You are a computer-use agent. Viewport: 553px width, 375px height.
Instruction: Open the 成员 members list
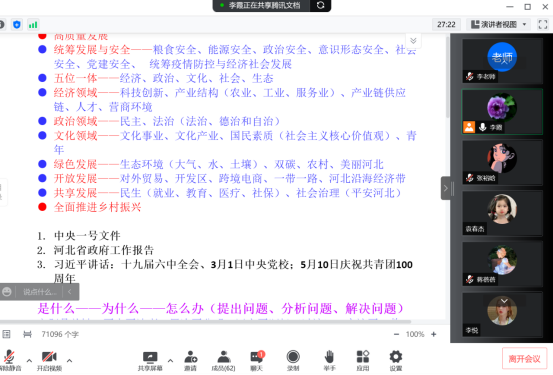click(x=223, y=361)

--

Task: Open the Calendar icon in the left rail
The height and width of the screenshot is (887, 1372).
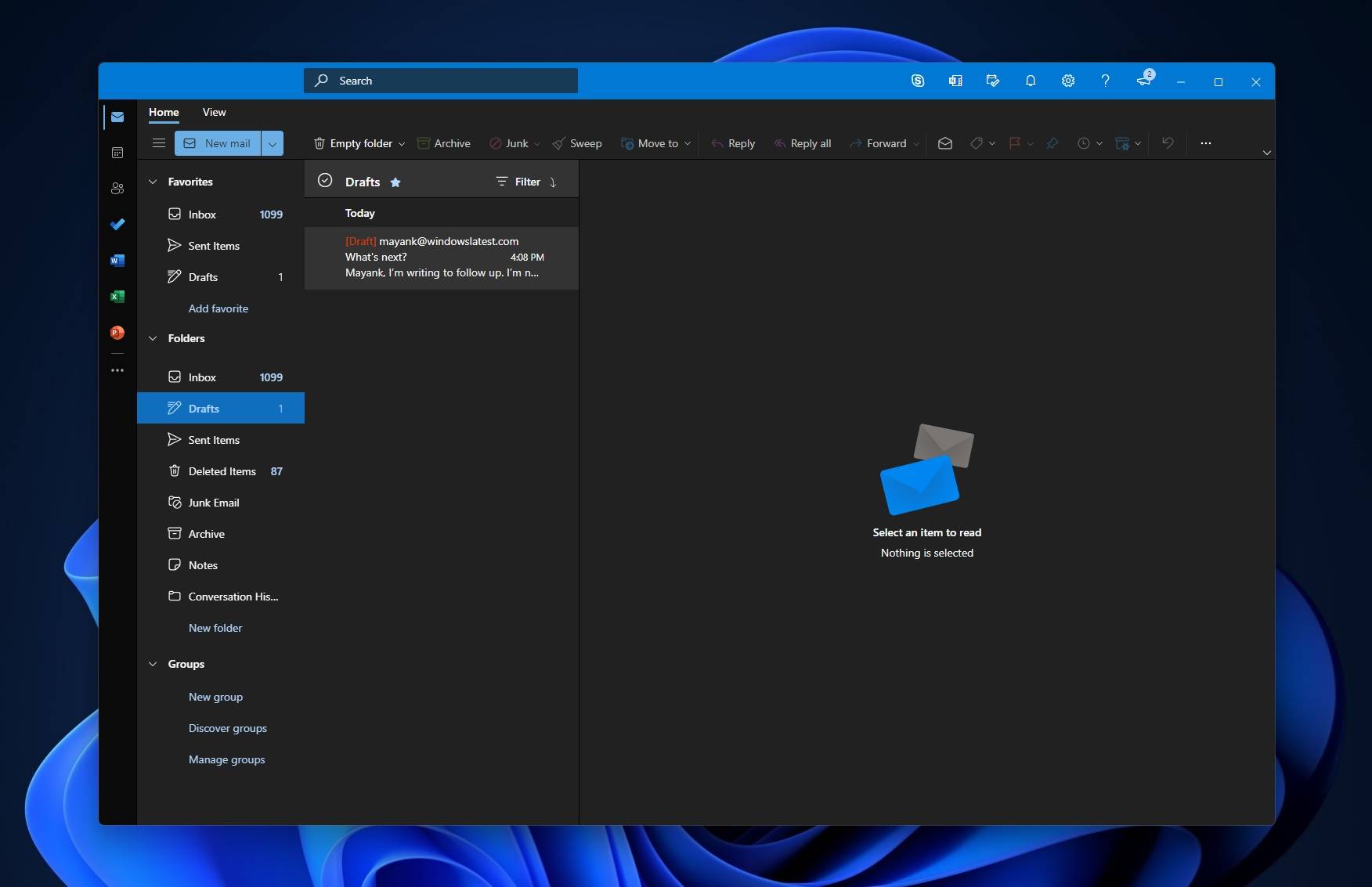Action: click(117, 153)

:: EXERCISE ::
Rewrite the stretch of the listing from the line containing "You are a computer-use" through the line containing "click(x=223, y=361)", changing "members list" to "member directory" and leaving everything else the same. Leave the pictures out.

:: ANSWER TO THE EXERCISE ::
You are a computer-use agent. Viewport: 553px width, 375px height.
Instruction: Open the 成员 member directory
click(x=223, y=361)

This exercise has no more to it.